Again: if you don't like the rules, boys, you should have changed them when you had the chance.
As for the Celtics and Rondo, let's hope Boston owners or officials were not among those who complained about the prospect of Paul joining Kobe Bryant in Los Angeles. (Was a swap of Andrew Bynum for Dwight Howard to be next?) That would be terribly disingenuous. The Celtics have exploited the NBA system for years, from the drafting of Larry Bird to the renaissance built around Garnett and Ray Allen, and we have all praised them for it. You win by the sword and die by the sword. There is no crying in basketball, either.
Rondo, in particular, should take note of that last fact, if for no other fact that professional sports are a business. For every team that doesn't want you in a trade, there is usually another that does. In this case, the unfortunate reality is that the Hornets apparently did not want him, either, at least not under the terms reportedly discussed by officials from Boston, Charlotte and any number of other teams.
Still, the point is that Odom sounded every bit as distraught as someone like Rondo appears to be, and Odom (a relatively accomplished veteran) would seemingly have more reason to be upset.
"Maybe I'll see you there tomorrow [at practice]," Odom told the Los Angeles Times. "But I doubt it. You don't want to go to no place you're not wanted. I'll try to give them what they want as much as possible."

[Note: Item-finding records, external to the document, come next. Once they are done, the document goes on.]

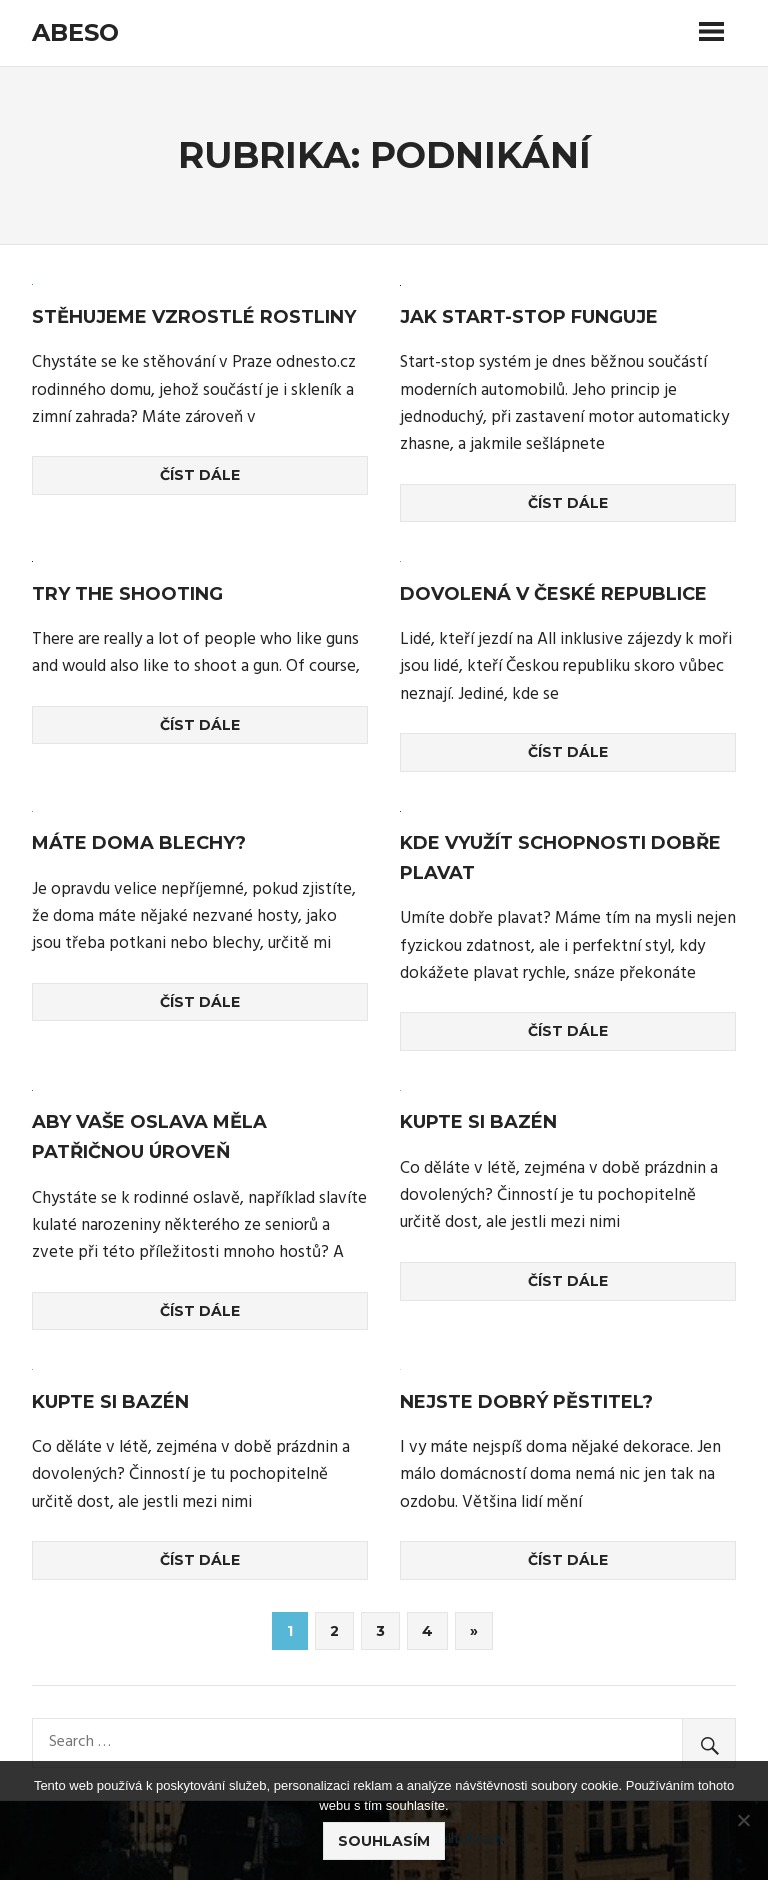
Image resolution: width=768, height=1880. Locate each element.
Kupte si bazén (478, 1122)
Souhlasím (384, 1841)
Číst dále (200, 475)
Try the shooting (127, 594)
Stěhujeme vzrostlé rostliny (194, 317)
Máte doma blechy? (139, 843)
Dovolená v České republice (553, 594)
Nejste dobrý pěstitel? (526, 1402)
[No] (743, 1820)
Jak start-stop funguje (529, 317)
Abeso (75, 32)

Sooner or later, of course, Odom will have no choice but to show up. If he fails to do so, he will not be paid. And we all know that most professional athletes (if not all) love nothing more than their paychecks.
For the Celtics, despite the initial outcome of the Paul negotiations -- his temporary landing in LA -- rest assured that yesterday's development is bad news. Boston has never been a preferred destination for NBA free agents, the greatest acquisitions in Celtics history all coming via trade or the draft. Moves like a trade for Paul are the only chance the Celtics have. Lest anyone forget, the Celtics got bounced in the second round last season by the Miami Heat, who are improving. Meanwhile, Garnett, Ray Allen and Paul Pierce are all a year older, suggesting the Celtics will, at best, be a second-round participant in the playoffs.
Without question, Ainge knows this.
If he failed to, he would not have spent so much time recently trying to do exactly what the Los Angeles Lakers were doing.